South Kohala native Eric Gee appointed to UH Board of Regents
South Kohala native Eric Pōmaikai Gee will bring a Big Island voice to UH’s top governing board, where tuition, budgets and campus priorities are decided statewide.

A South Kohala native is heading into one of the most consequential student seats in Hawaii higher education, a post that can shape tuition, fees, budgets and program decisions for UH Hilo, UH West Hawaii and every campus in the system. Gov. Josh Green appointed Eric Pōmaikai Gee to the University of Hawaii Board of Regents on June 19, pending Hawaii Senate confirmation.
If confirmed, Gee will begin a two-year term on July 1, 2026, filling the student regent seat now held by Joshua Faumuina, whose term ends in June 2026. The appointment was narrowed from four finalists presented by the Candidate Advisory Council for the University of Hawaii Board of Regents, a reminder that even the student seat is part of the university’s formal power structure, not a symbolic role.

The Board of Regents operates under Article X of the Hawaii State Constitution and Chapter 304A of the Hawaii Revised Statutes, with general management and control over the University of Hawaii system. UH’s regents page says the board formulates policy and exercises control through the university president. That gives Gee a vote at the table when the board weighs tuition levels, student fees, spending priorities and the direction of programs that reach campuses from Mānoa to Hawaii Island.
That matters on the Big Island, where UH Hilo and UH West Hawaii often compete for attention, staffing and resources within a statewide system. The University of Hawaii tuition and fees special fund collects tuition-related charges, and board policies govern how those charges are set and used. For students on Hawaii Island, that can influence affordability, access and the mix of classes and services available close to home.

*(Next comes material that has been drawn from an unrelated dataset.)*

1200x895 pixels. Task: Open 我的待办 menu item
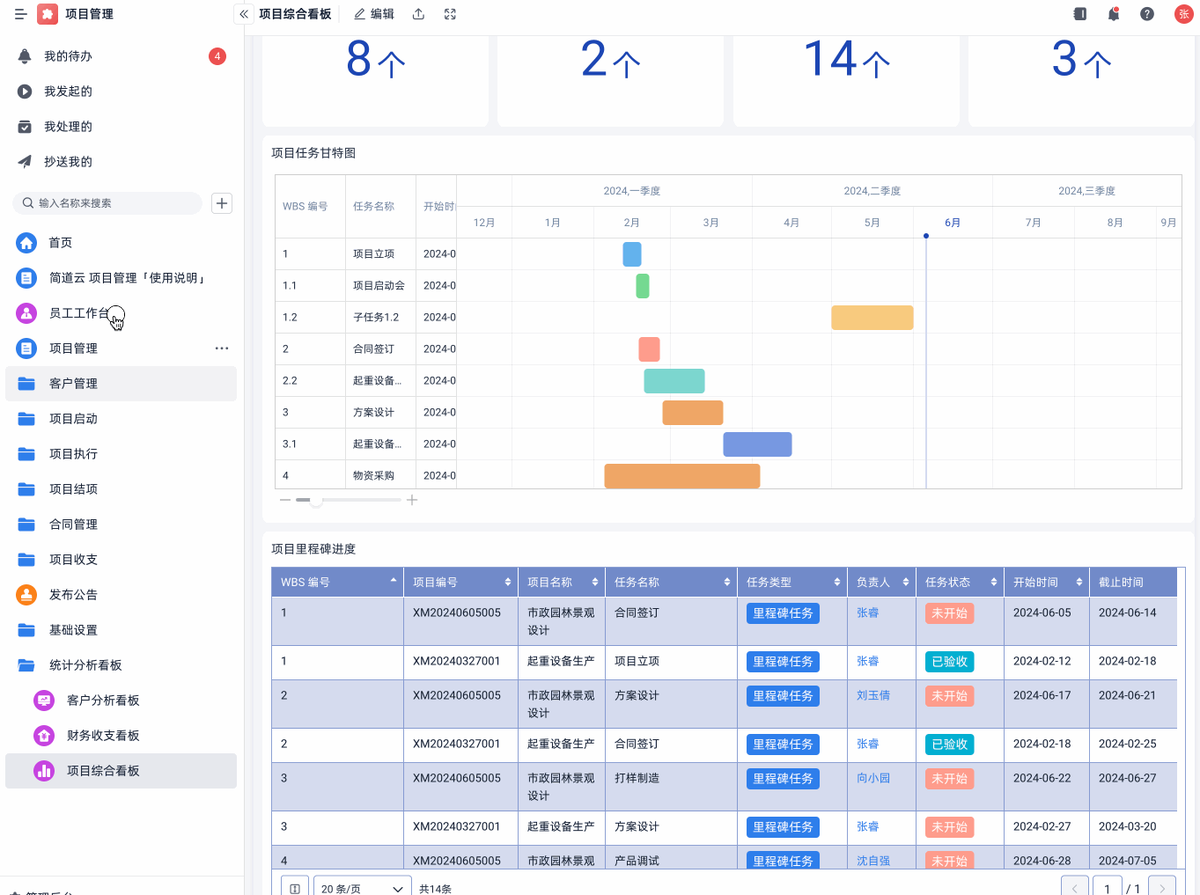pyautogui.click(x=68, y=56)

Gee’s appointment also carries a broader profile. UH News said he was the only participant from Hawaii and the United States on an Antarctic expedition led by explorer Robert Swan. The effort focused on protecting Antarctica beyond 2041, and Gee helped with research and helped broadcast the expedition to 2 million children in classrooms. That experience adds an environmental and global education dimension to a role that will now be grounded in the day-to-day business of UH governance.
For Big Island readers, the larger significance is straightforward: a student from South Kohala will help shape decisions that affect what UH can afford to offer, where it invests and how loudly Big Island campuses are heard inside a statewide system.